Hellos, Goodbyes in Indian Wells
INDIAN WELLS, CALIF.—It looked like a beautiful day for tennis here this morning. There was sun. There was blue sky. There was heavy traffic heading toward the courts. There were mountains to frame it all. Granted, there was also wind, branch-whipping wind, and a forecast for rain later. But that didn’t seem like too high a price to pay after barely escaping a snowstorm in the northeast this week.
So it seemed odd, for a second at least, that the first people I saw in the parking lot next to my hotel were two professional tennis players loading up a rental car with all of their luggage. They had their racquet bags with them, but it was obvious they were heading for the airport rather than a match. Their tournament was over.
Each had the ponytail, backwards baseball cap, perma-tan, and loosely laced sneakers that let you know you’re in the presence of an off-duty tennis pro. I didn’t recognize either of them, but they could stand in for any of the thousand or so players who travel the world trying to make a living. Each week on tour is, among other things, a winnowing. Every day, roughly half the people in the event are sent packing and off to the airport, off to the next paying tournament they can find, wherever that might be. Just as most fans are beginning to tune into Indian Wells, beginning to look at the draws and anticipating the week ahead, dozens of players are saying goodbye to it instead.
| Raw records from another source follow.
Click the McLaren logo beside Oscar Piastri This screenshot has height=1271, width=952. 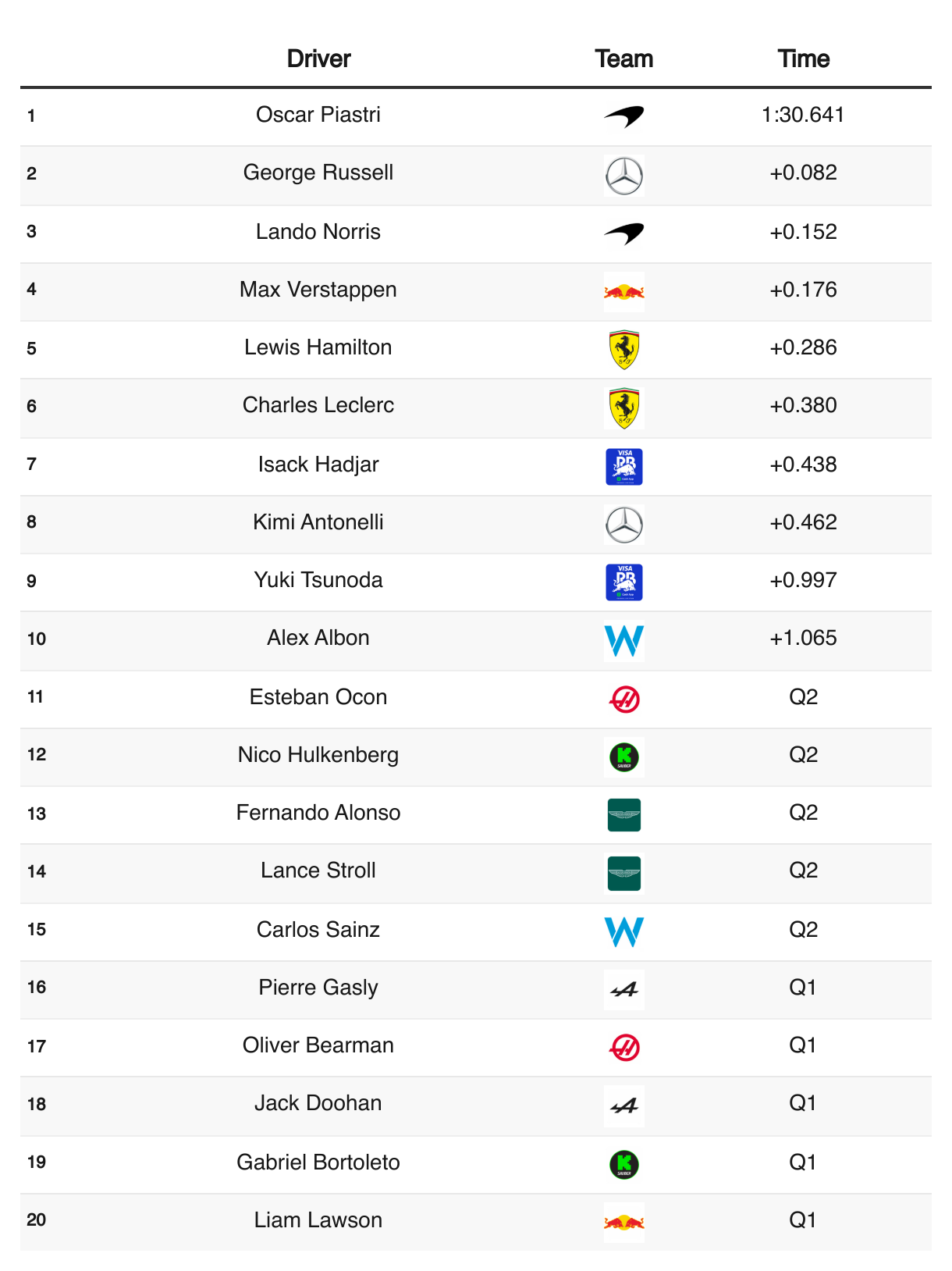click(x=624, y=116)
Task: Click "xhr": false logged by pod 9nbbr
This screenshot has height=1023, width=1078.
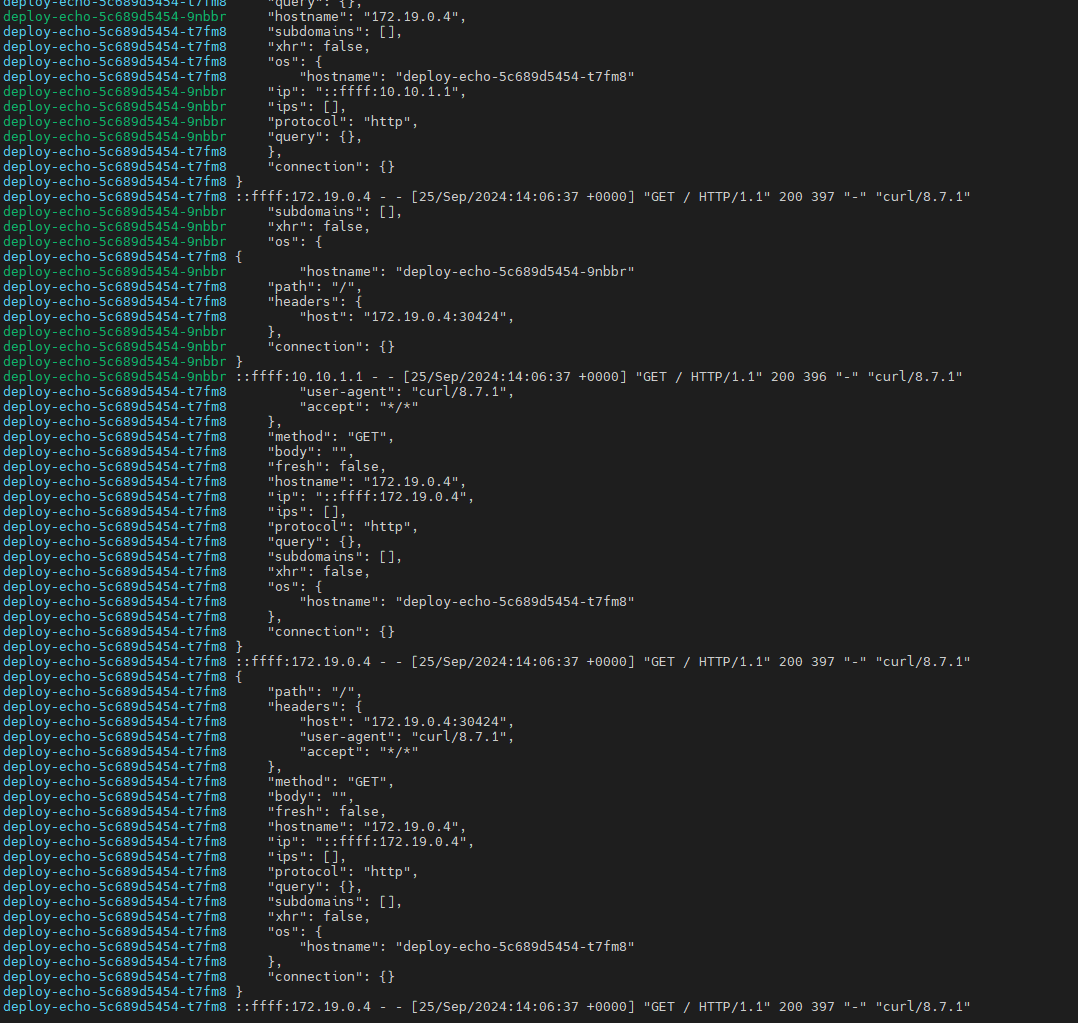Action: tap(318, 227)
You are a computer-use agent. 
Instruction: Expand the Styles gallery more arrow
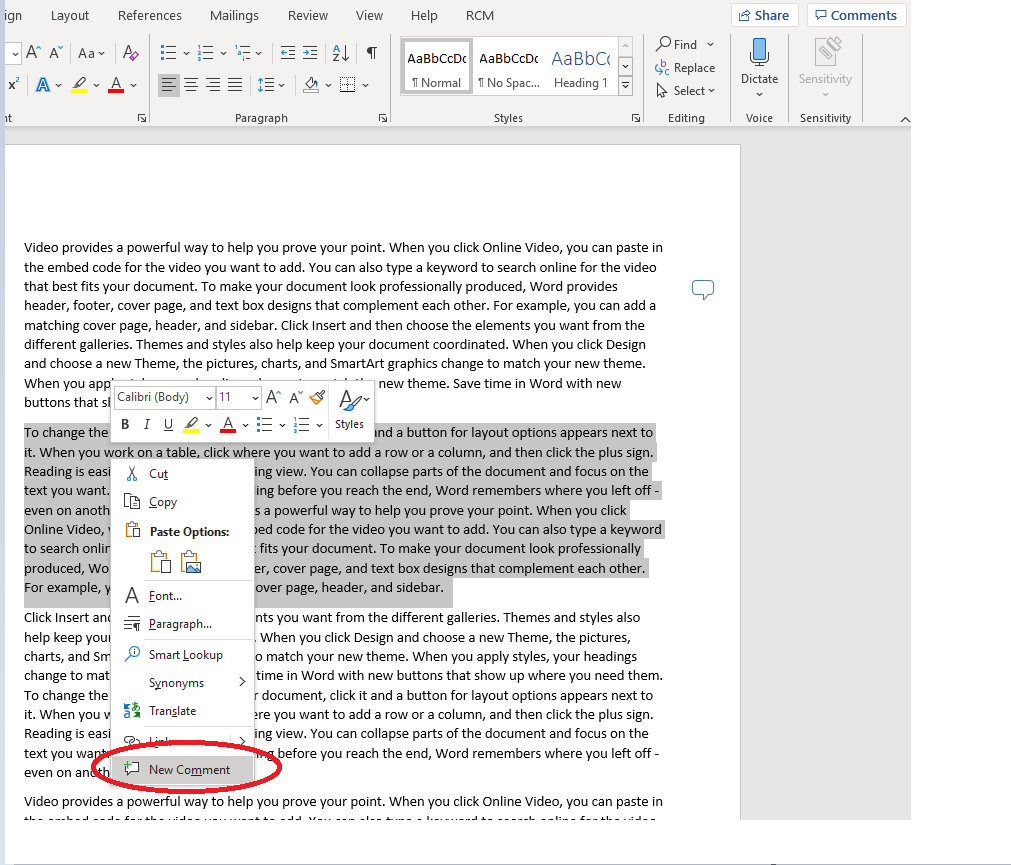[625, 86]
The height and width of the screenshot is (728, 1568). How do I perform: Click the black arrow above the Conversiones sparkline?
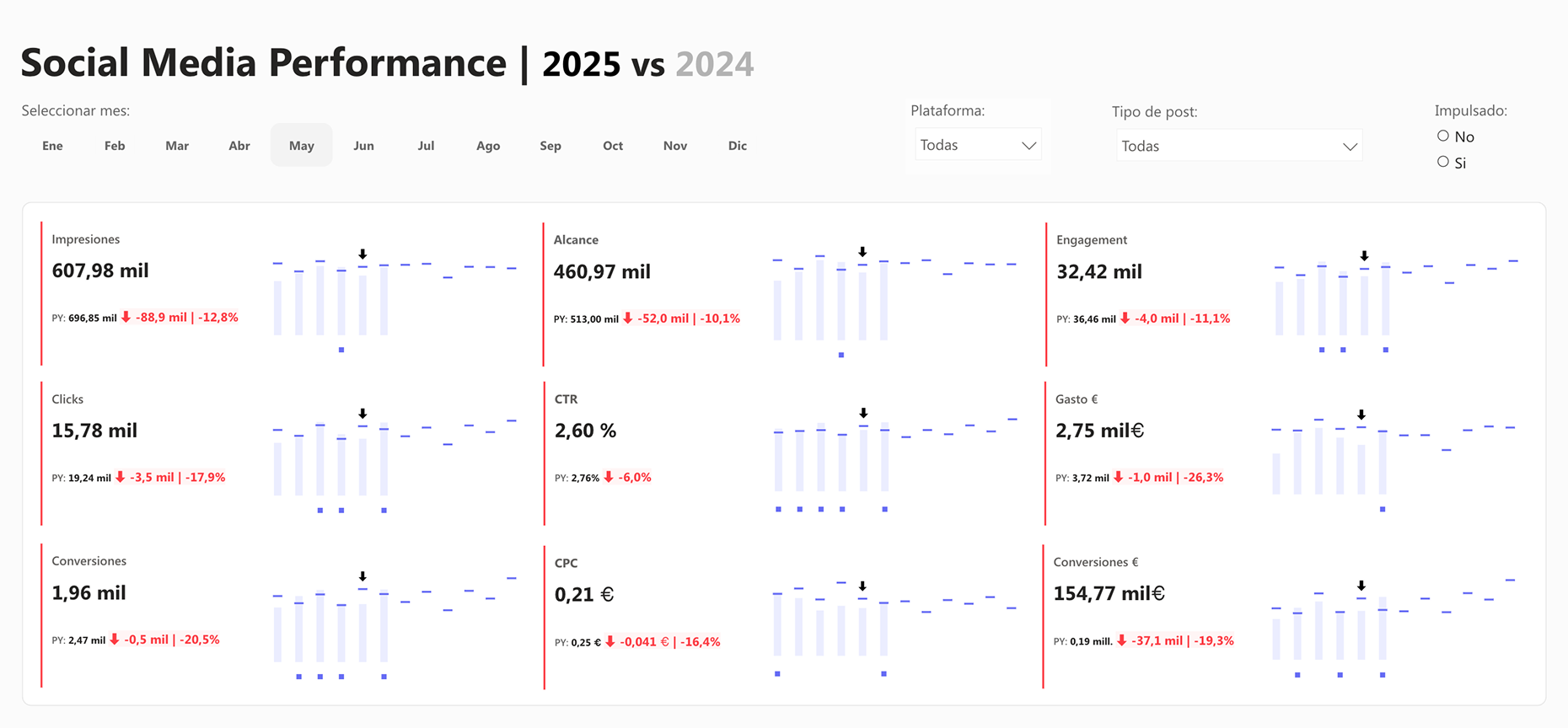click(363, 575)
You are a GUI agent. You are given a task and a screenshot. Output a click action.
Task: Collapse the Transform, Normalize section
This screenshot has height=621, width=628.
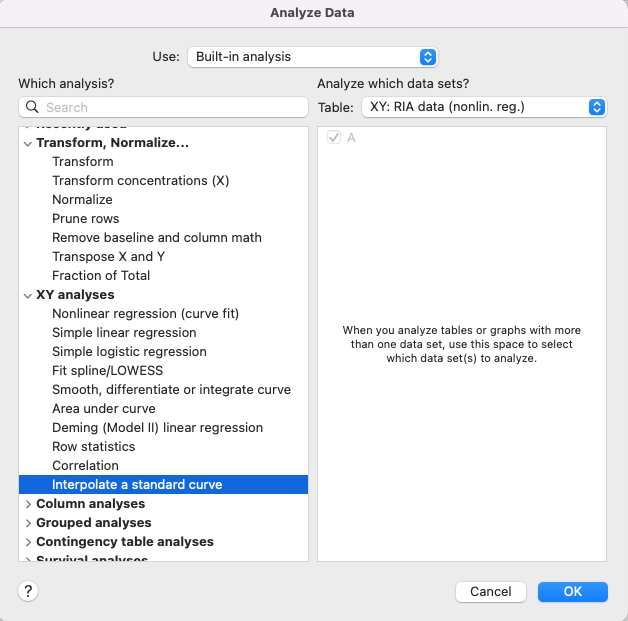click(28, 143)
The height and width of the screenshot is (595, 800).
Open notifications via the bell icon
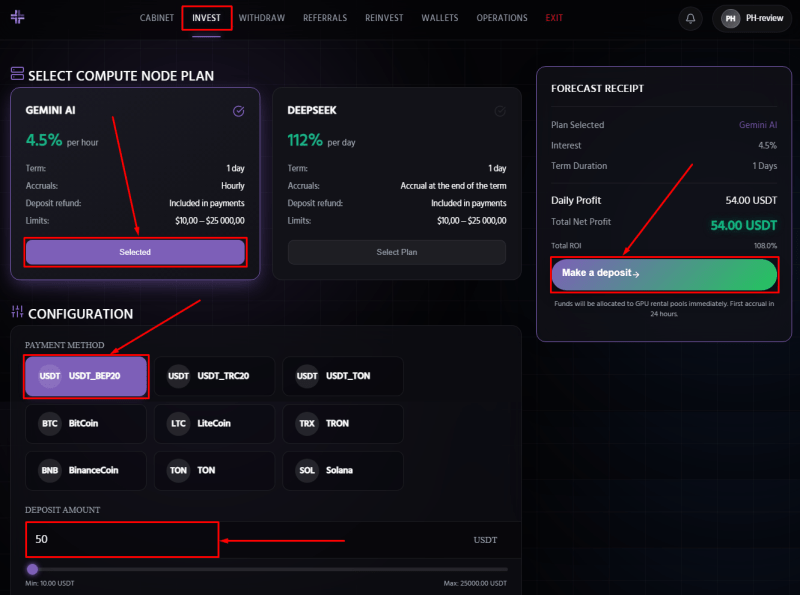[x=690, y=18]
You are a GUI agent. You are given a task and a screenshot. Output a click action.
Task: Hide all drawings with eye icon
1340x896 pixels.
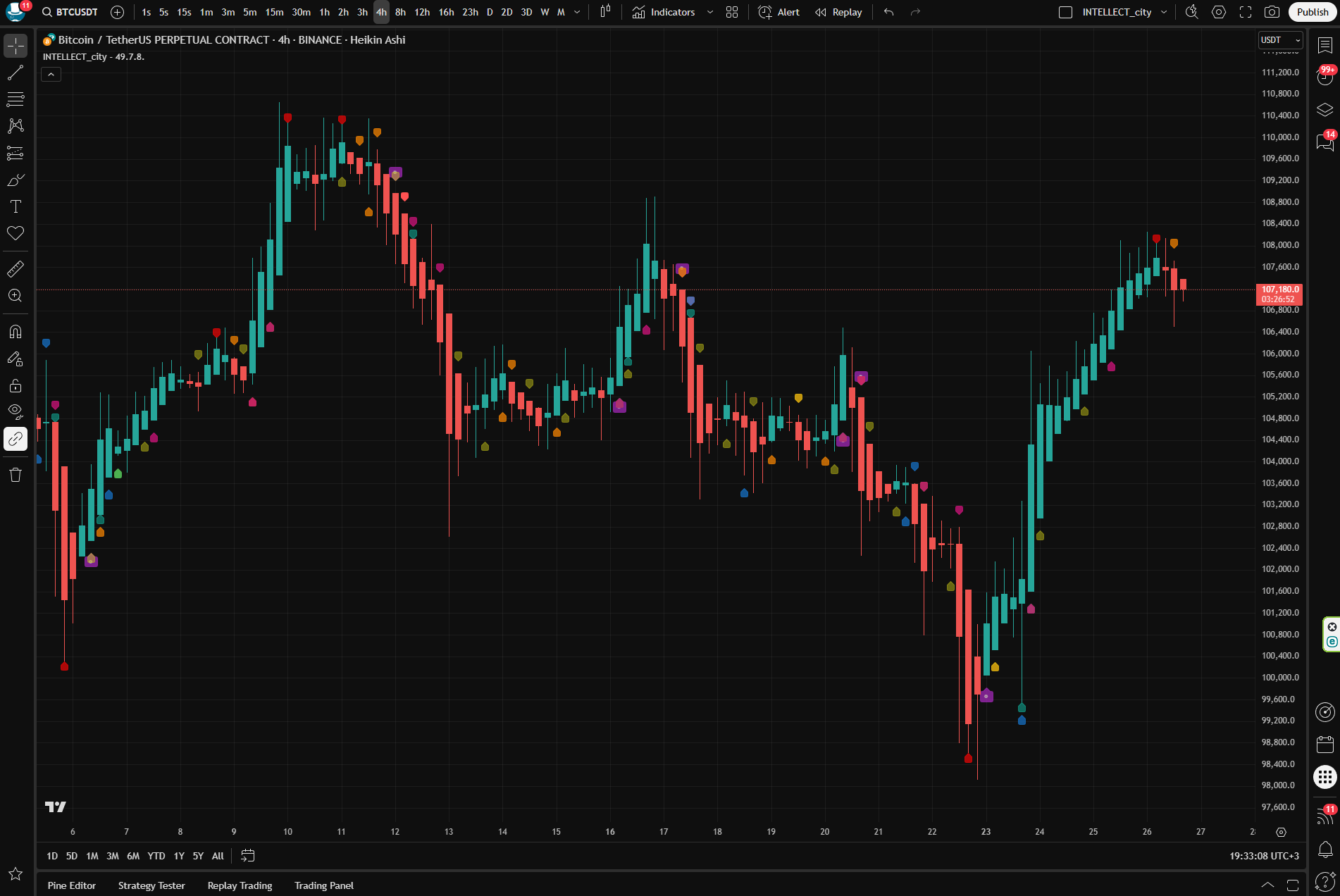[15, 411]
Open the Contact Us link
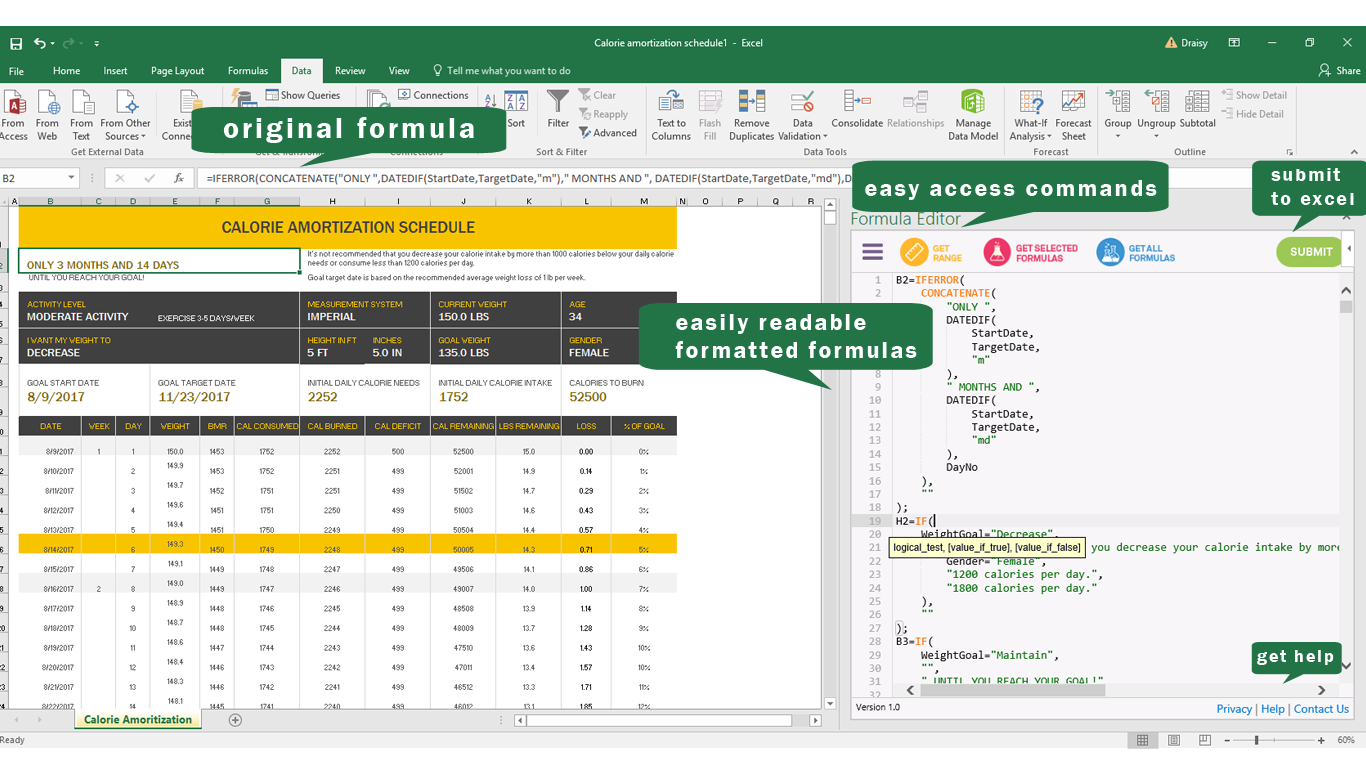The image size is (1366, 768). [x=1321, y=708]
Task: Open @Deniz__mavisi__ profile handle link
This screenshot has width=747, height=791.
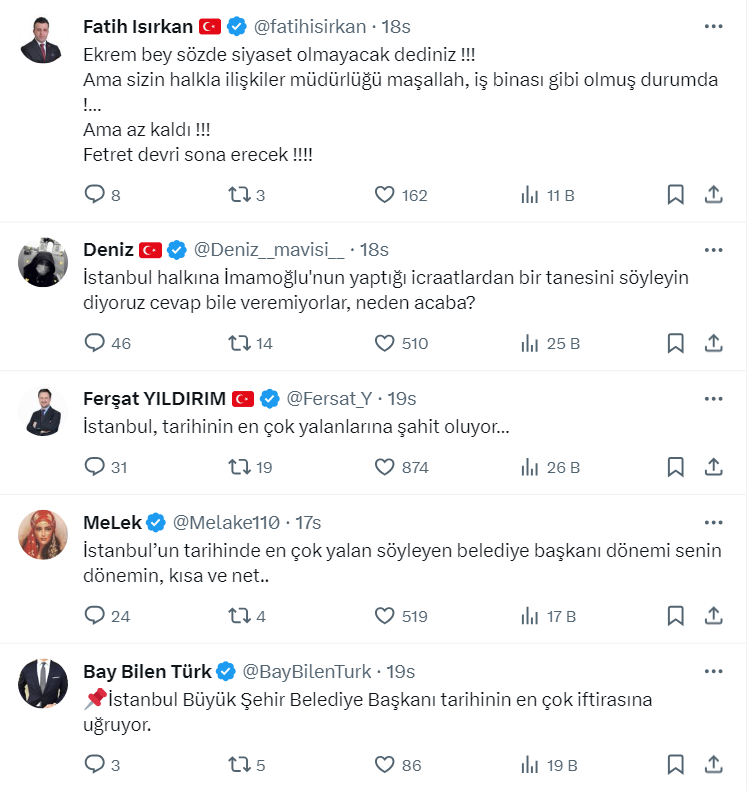Action: tap(269, 249)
For most of the year, life in tennis is lived in seven-day intervals; each can feel like a small lifetime, and will be forgotten just as quickly. There’s a hello at the start of each week, there’s an intense interest in everything that goes on for the next few days, and before you know it people are clearing out their desks, throwing away their old OOPs, and wheeling their bags off the grounds, leaving an empty space behind, as if the last seven days had never happened. The upside to the arrangement is that there never has to be a goodbye, because there’s always another tournament coming up where you’ll do it all over again. It’s a similar, perhaps misleading upside for the players. For 99 percent of them, the week will end in disappointment, but that disappointment can be wiped away with the next flight to the next competition, the next draw, the next hotel, the next beautiful day for tennis. The carnival leaves no trace, but it never ends.
My week and a half in Indian Wells starts today. I drove out of the hotel this morning in front of the two players I’d seen in the parking lot. I turned right onto Rt. 111, toward the tennis center. In my rearview mirror, I saw their car get smaller and smaller as it headed in the other direction.